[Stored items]
**********

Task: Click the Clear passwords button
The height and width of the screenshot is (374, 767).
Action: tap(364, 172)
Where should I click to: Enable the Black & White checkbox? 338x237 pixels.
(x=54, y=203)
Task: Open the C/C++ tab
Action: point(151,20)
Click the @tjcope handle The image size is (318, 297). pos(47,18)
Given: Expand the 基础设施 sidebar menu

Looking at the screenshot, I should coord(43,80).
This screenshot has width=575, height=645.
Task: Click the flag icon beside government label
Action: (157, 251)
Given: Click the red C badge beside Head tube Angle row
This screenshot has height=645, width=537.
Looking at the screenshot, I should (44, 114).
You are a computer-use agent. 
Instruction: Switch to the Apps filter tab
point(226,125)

**********

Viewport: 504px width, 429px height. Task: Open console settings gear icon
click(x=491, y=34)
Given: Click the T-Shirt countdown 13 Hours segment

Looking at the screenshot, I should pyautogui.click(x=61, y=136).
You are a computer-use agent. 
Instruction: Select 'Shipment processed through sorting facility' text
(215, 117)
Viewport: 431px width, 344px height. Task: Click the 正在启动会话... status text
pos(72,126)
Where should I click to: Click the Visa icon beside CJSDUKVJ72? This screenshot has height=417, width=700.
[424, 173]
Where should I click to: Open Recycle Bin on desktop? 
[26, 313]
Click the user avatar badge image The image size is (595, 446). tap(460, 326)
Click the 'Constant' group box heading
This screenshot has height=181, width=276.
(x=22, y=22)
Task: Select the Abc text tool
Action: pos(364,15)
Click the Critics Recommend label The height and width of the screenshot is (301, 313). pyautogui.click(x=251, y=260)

**********

ASSIGNMENT:
Your task is to find each line in the entries that contains the string "badge" and copy it.

WRITTEN SOLUTION:
Given: Click the red C badge beside Head tube Angle row
Click the user avatar badge image The image size is (595, 446). tap(460, 326)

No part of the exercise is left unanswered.